Personal information
- Full name: Luke Shackleton
- Date of birth: 17 November 1984 (age 40)
- Original team(s): Burnie Dockers / Tassie Mariners
- Draft: 29th, 2002 National draft
- Height: 179 cm (5 ft 10 in)
- Weight: 88 kg (194 lb)

Playing career^{1}
- Years: Club / Games (Goals)
- 2004: Collingwood / 1 (0)
- ^{1} Playing statistics correct to the end of 2004.

= Luke Shackleton =

Australian rules footballer

Luke Shackleton (born 17 November 1984) is an Australian rules footballer who played with Collingwood in the Australian Football League (AFL).

Shackleton was a second round draft selection by Collingwood, on the back of his Morrish Medal winning performances with the Tassie Mariners in the 2002 TAC Cup season.

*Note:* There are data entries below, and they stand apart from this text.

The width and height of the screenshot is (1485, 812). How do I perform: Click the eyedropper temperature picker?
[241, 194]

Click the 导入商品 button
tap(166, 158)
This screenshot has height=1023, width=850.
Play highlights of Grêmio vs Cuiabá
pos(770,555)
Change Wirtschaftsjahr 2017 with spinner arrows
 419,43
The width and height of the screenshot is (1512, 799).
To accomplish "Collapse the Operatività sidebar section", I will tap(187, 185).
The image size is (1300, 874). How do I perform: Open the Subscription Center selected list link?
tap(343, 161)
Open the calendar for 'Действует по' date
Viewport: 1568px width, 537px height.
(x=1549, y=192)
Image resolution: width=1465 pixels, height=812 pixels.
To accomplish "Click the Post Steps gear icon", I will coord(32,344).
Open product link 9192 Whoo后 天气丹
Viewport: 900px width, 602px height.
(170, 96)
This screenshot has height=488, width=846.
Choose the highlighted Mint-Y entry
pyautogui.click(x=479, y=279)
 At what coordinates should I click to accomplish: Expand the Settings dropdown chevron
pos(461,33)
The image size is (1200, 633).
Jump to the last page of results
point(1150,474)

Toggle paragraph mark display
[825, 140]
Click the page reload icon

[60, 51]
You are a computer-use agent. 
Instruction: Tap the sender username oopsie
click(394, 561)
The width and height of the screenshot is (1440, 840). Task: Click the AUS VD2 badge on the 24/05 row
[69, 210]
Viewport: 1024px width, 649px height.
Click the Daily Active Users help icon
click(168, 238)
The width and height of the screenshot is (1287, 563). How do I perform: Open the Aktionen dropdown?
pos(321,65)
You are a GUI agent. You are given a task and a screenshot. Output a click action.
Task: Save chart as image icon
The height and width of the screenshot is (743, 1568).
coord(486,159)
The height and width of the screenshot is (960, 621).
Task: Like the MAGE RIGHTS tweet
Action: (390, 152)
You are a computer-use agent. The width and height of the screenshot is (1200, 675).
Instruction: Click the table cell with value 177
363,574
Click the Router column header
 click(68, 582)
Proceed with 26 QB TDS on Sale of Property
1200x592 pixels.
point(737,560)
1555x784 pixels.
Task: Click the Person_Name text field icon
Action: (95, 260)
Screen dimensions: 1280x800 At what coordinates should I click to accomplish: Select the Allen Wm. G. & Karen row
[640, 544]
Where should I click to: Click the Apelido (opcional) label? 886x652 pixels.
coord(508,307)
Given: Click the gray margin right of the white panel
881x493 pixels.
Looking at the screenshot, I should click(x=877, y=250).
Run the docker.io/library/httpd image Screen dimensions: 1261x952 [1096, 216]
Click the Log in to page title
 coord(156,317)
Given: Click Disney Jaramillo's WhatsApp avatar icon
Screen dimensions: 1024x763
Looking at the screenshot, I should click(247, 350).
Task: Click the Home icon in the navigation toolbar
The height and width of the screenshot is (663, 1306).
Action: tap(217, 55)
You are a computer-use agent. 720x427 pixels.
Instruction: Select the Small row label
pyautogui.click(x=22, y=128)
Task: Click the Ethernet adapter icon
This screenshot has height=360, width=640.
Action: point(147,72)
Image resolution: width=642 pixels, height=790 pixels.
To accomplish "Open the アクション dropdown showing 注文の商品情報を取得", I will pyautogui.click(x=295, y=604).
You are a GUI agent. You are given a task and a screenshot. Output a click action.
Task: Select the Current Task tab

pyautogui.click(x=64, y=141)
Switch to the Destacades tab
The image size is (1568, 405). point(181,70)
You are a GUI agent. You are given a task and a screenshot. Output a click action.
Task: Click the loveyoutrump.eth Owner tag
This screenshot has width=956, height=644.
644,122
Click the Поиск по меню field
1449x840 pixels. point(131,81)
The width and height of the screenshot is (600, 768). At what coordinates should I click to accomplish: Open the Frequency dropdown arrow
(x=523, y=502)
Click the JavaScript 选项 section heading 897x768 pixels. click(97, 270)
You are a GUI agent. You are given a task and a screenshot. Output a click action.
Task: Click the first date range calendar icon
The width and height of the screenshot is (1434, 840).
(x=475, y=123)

He played at Williamstown in 2003, the feeder club for Collingwood which compete in the Victorian Football League. The following year he made his AFL debut, against Richmond on the Melbourne Cricket Ground. He played as a midfielder but spent much of the match on the bench.

Delisted without playing another game, Shackleton joined the Tasmanian Devils in 2005. He later returned to his original club, the Burnie Dockers, whom he would captain in the 2011 Tasmanian Football League season.